Hard information is easy to find these days. And yet increasingly, pundits will not even touch it.
Pundits would have us believe that we voters are a shallow bunch—that we voters choose our candidates based on likeability alone; that we hang on every word they utter; that their analysis of what every political candidate says (or fails to say) somehow influences our vote; that we are more swayed by a cute joke, a throw-away inspirational quote, or advice from endorsements rather than the actual issues. The majority of voters are smarter than that.
I’d like to think the decisions we make are complex, rational decisions based on our own belief systems, that we don’t let ourselves be bogged down by non-substantive analysis. I’d like to think the surprises we’ve seen over the last several primaries are proof of this—and that voters’ voices truly matter more than any pundit, talk show host, or super delegate ever will.
But making a truly informed decision is like being a detective these days.
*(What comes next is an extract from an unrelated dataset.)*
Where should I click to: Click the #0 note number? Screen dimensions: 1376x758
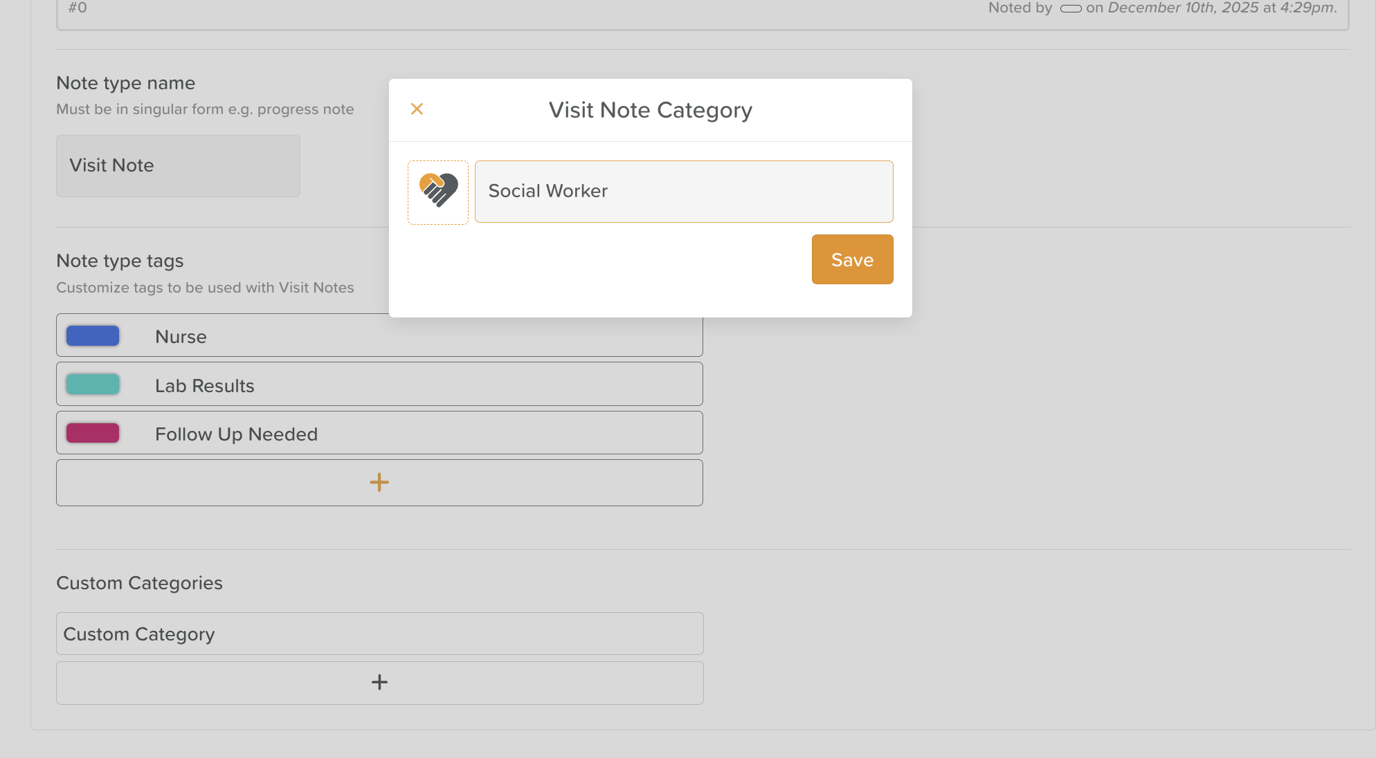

Although there is plenty of information out there in the form of congressional records, news reports, magazines, books, etc., we voters must also wade through a sea of clues that go nowhere, dead ends that turn up nothing but the same old commentary. We must endure the splashy “takes” on how a candidate fared in a debate; unending analysis about a candidate’s every word and mannerism, speech, tic, and facial expression; reports about hair-dos, ties, or pantsuit styles; questions about whether they’re too old or not likeable or tough enough; whether “tears” are not presidential enough; whether children should accompany their parent on the campaign trail; what a choice of spouse could mean; and what they did as teenagers.
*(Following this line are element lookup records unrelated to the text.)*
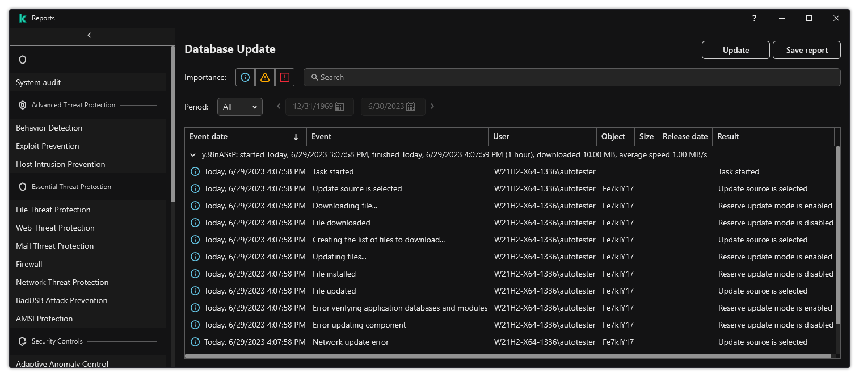Viewport: 859px width, 377px height.
Task: Enable the informational events importance filter
Action: pyautogui.click(x=245, y=77)
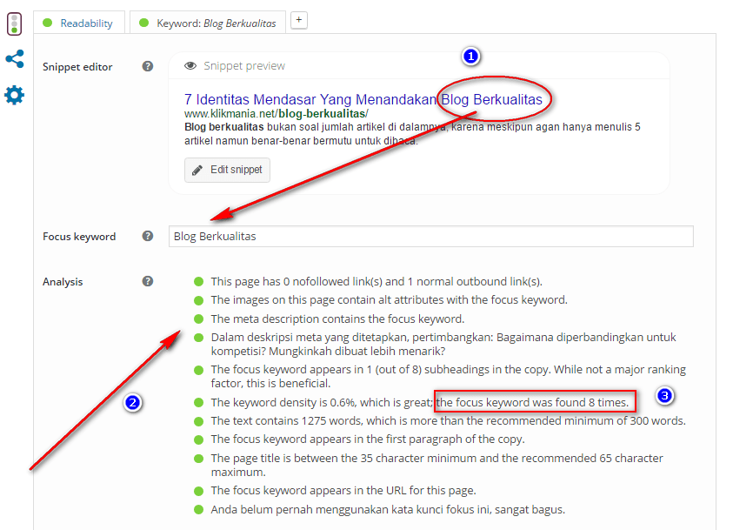The height and width of the screenshot is (530, 733).
Task: Select the text contains 1275 words result
Action: (448, 420)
As the death count in Iraq continued to rise, the pundits focused on the verbal sparring between McCain and Romney—and Hillary’s now famous tears. As thousands of uninsured voters continue to struggle daily without health insurance, we get treated to stories of Barack’s casual drug use in his college years. For the record: we don’t care.
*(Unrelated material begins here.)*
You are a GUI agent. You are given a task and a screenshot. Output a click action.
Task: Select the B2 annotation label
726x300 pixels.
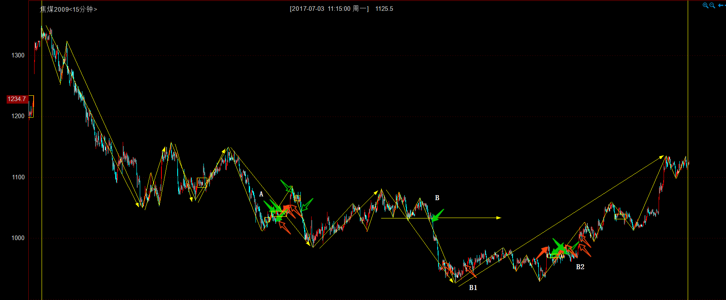[x=580, y=267]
Pundits are the new news astrologists foreseeing a politician’s future while eating up precious amounts of airtime. While they analyze a politician’s success or failure post-speech, or drone on about the zillionth poll, political ad, super delegate, or endorsement, I am still waiting to hear from them about the issues.
So I ask pundits everywhere: can’t you simply inform us? Why does drama continue to trump substance? For the record, until something changes, I’ll continue to opt for a Sunday morning walk rather than a Sunday morning talk show.